(What is needed): Go through the data below and retype all of it exactly.

★ ★ ★ ★ ★ ★ ★

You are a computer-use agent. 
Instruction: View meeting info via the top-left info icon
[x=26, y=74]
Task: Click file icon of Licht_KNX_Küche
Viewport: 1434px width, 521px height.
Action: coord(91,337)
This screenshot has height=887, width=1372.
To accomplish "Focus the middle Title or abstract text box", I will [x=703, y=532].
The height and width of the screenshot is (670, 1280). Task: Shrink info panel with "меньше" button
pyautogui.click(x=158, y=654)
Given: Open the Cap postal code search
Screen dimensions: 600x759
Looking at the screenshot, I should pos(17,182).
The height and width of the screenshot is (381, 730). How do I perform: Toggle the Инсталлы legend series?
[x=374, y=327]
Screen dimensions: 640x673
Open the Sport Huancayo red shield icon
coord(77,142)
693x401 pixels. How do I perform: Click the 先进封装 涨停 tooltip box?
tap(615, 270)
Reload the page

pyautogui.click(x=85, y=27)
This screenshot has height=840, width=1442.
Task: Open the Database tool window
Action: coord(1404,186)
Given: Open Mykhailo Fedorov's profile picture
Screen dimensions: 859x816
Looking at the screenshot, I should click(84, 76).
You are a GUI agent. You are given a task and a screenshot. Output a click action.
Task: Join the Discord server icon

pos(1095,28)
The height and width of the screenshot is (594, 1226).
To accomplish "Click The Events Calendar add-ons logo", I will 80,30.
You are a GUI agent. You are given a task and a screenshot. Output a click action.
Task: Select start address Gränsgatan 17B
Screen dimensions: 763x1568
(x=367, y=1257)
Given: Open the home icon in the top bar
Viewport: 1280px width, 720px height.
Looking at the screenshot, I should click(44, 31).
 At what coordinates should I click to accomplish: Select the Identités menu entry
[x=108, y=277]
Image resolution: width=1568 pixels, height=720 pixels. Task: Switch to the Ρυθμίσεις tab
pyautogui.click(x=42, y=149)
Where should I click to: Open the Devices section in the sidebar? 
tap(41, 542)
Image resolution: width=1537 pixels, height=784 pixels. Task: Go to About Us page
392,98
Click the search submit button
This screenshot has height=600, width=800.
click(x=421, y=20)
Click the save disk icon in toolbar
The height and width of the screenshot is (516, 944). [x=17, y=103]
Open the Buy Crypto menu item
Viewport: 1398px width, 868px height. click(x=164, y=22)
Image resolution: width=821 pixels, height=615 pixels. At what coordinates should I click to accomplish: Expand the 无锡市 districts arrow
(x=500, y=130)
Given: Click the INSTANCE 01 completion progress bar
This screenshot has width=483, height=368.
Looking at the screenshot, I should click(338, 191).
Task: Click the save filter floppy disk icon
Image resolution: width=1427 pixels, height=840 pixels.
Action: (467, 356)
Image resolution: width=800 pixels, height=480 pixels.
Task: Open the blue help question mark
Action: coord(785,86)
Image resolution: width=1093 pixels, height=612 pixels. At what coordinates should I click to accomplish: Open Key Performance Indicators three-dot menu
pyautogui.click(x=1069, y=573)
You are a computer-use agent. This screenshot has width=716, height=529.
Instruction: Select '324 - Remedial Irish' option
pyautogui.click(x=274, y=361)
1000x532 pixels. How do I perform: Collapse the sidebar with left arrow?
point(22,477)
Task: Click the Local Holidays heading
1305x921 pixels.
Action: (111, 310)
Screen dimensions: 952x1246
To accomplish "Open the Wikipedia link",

★ ★ ★ ★ ★ ★ ★

(Response):
You are a computer-use agent. 
Instruction: View meeting info via the top-left info icon
[x=26, y=74]
Task: Click file icon of Licht_KNX_Küche
Viewport: 1434px width, 521px height.
Action: coord(91,337)
This screenshot has height=887, width=1372.
To accomplish "Focus the middle Title or abstract text box", I will [x=703, y=532].
The height and width of the screenshot is (670, 1280). Task: Shrink info panel with "меньше" button
pyautogui.click(x=158, y=654)
Given: Open the Cap postal code search
Screen dimensions: 600x759
Looking at the screenshot, I should pos(17,182).
The height and width of the screenshot is (381, 730). How do I perform: Toggle the Инсталлы legend series?
[x=374, y=327]
Screen dimensions: 640x673
Open the Sport Huancayo red shield icon
coord(77,142)
693x401 pixels. How do I perform: Click the 先进封装 涨停 tooltip box?
tap(615, 270)
Reload the page

pyautogui.click(x=85, y=27)
This screenshot has height=840, width=1442.
Task: Open the Database tool window
Action: coord(1404,186)
Given: Open Mykhailo Fedorov's profile picture
Screen dimensions: 859x816
Looking at the screenshot, I should click(84, 76).
You are a GUI agent. You are given a task and a screenshot. Output a click action.
Task: Join the Discord server icon

pos(1095,28)
The height and width of the screenshot is (594, 1226).
To accomplish "Click The Events Calendar add-ons logo", I will 80,30.
You are a GUI agent. You are given a task and a screenshot. Output a click action.
Task: Select start address Gränsgatan 17B
Screen dimensions: 763x1568
(x=367, y=1257)
Given: Open the home icon in the top bar
Viewport: 1280px width, 720px height.
Looking at the screenshot, I should click(44, 31).
 At what coordinates should I click to accomplish: Select the Identités menu entry
[x=108, y=277]
Image resolution: width=1568 pixels, height=720 pixels. Task: Switch to the Ρυθμίσεις tab
pyautogui.click(x=42, y=149)
Where should I click to: Open the Devices section in the sidebar? 
tap(41, 542)
Image resolution: width=1537 pixels, height=784 pixels. Task: Go to About Us page
392,98
Click the search submit button
This screenshot has height=600, width=800.
click(x=421, y=20)
Click the save disk icon in toolbar
The height and width of the screenshot is (516, 944). [x=17, y=103]
Open the Buy Crypto menu item
Viewport: 1398px width, 868px height. click(x=164, y=22)
Image resolution: width=821 pixels, height=615 pixels. At what coordinates should I click to accomplish: Expand the 无锡市 districts arrow
(x=500, y=130)
Given: Click the INSTANCE 01 completion progress bar
This screenshot has width=483, height=368.
Looking at the screenshot, I should click(338, 191).
Task: Click the save filter floppy disk icon
Image resolution: width=1427 pixels, height=840 pixels.
Action: (467, 356)
Image resolution: width=800 pixels, height=480 pixels.
Task: Open the blue help question mark
Action: coord(785,86)
Image resolution: width=1093 pixels, height=612 pixels. At what coordinates should I click to accomplish: Open Key Performance Indicators three-dot menu
pyautogui.click(x=1069, y=573)
You are a computer-use agent. This screenshot has width=716, height=529.
Instruction: Select '324 - Remedial Irish' option
pyautogui.click(x=274, y=361)
1000x532 pixels. How do I perform: Collapse the sidebar with left arrow?
point(22,477)
Task: Click the Local Holidays heading
1305x921 pixels.
Action: (111, 310)
Screen dimensions: 952x1246
To accomplish "Open the Wikipedia link",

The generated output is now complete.